Song by Electric Light Orchestra

from the album ELO 2
- Released: 1973
- Recorded: 1972, Air Studios, London, England
- Genre: Progressive rock
- Length: 11:19
- Label: Harvest Records
- Songwriter(s): Jeff Lynne
- Producer(s): Jeff Lynne

ELO 2 track listing
- 5 tracks Side one "In Old England Town (Boogie No. 2)"; "Momma"; "Roll Over Beethoven"; Side two "From the Sun to the World (Boogie No. 1)"; "Kuiama";

= Kuiama =

"Kuiama" is a song written by Jeff Lynne and performed by Electric Light Orchestra. Singer Jeff Lynne pronounces it 'Key-AH-ma'.

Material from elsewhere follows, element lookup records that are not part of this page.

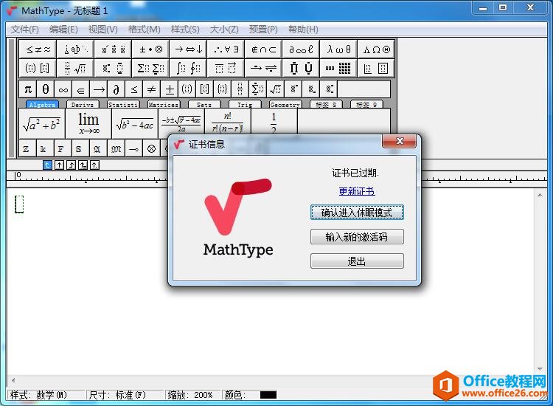
Task: Switch to the Geometry tab
Action: click(x=285, y=105)
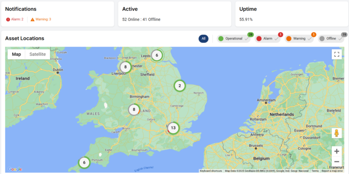
Task: Open the cluster of 6 near Plymouth
Action: [84, 162]
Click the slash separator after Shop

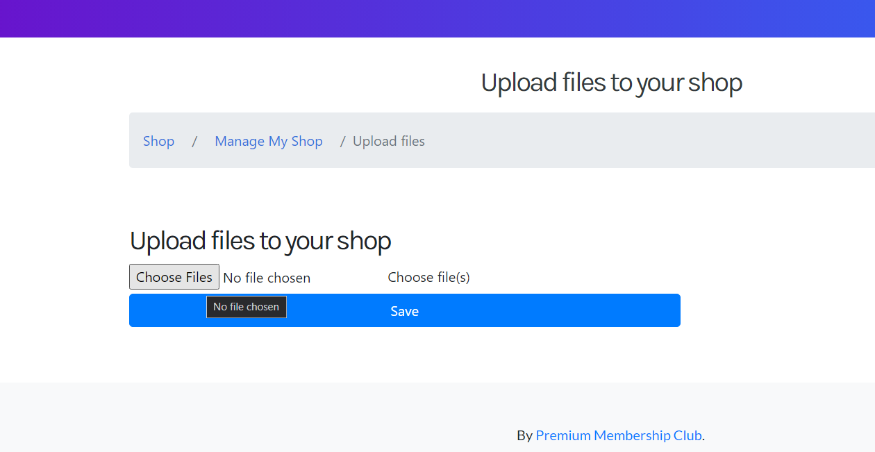(x=194, y=141)
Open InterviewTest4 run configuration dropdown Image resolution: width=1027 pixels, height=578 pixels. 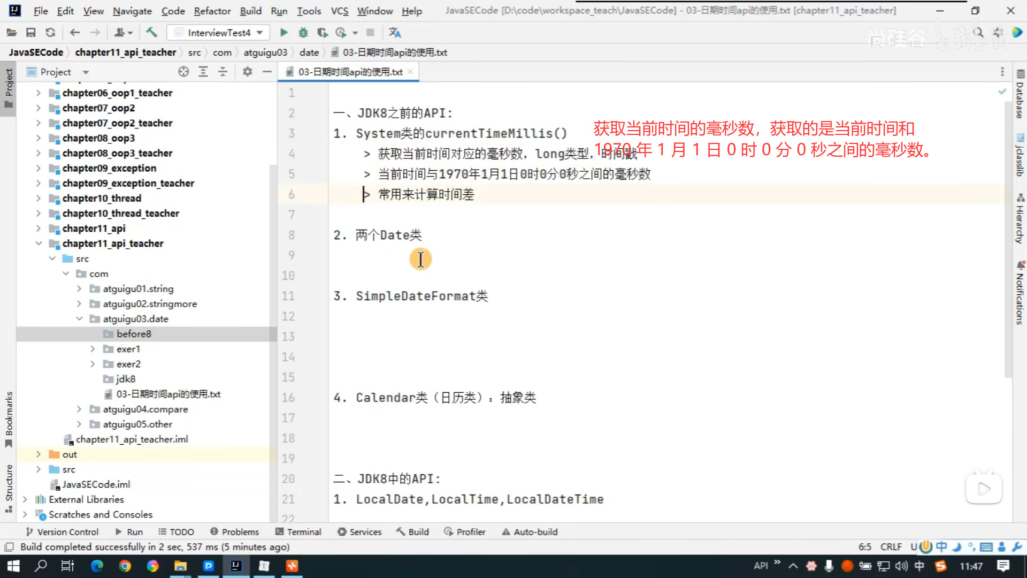[x=218, y=33]
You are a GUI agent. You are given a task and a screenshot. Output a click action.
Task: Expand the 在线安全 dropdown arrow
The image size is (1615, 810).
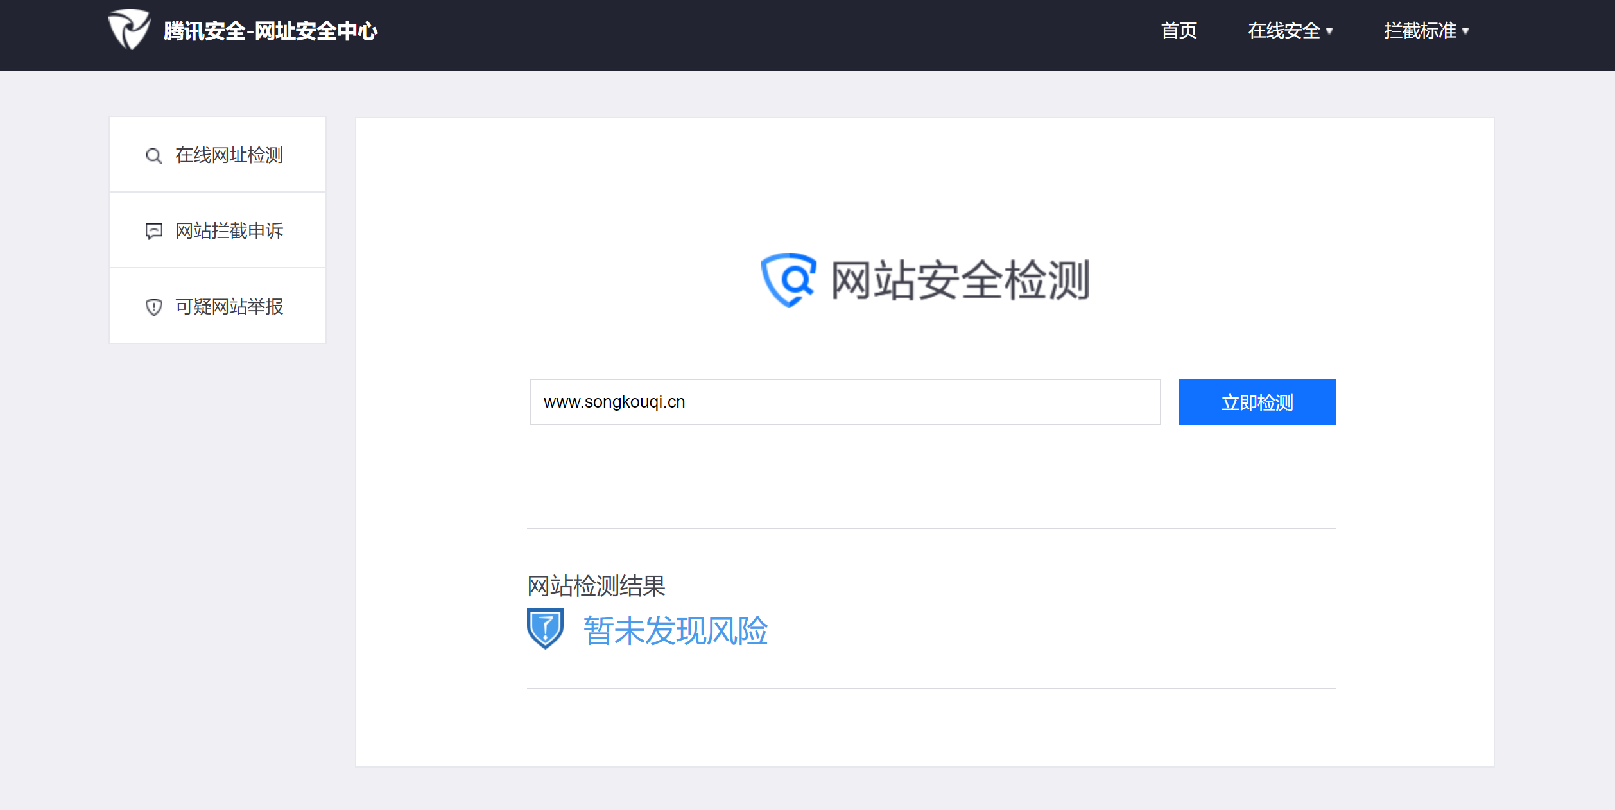point(1329,31)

The song is the last track of the ELO 2 LP. At 11:19, it is the longest track on the album, and the longest song ever recorded by Electric Light Orchestra. It tells the tale of a soldier and an orphan girl. The soldier is trying to comfort the girl and also to explain how he was the one who killed her parents.

Although not released as a single, the song has been included on compilation albums, such as Olé ELO, Afterglow and The Light Shines On Vol 2, and has been performed live. It was also a favourite of the ELO band members at the time.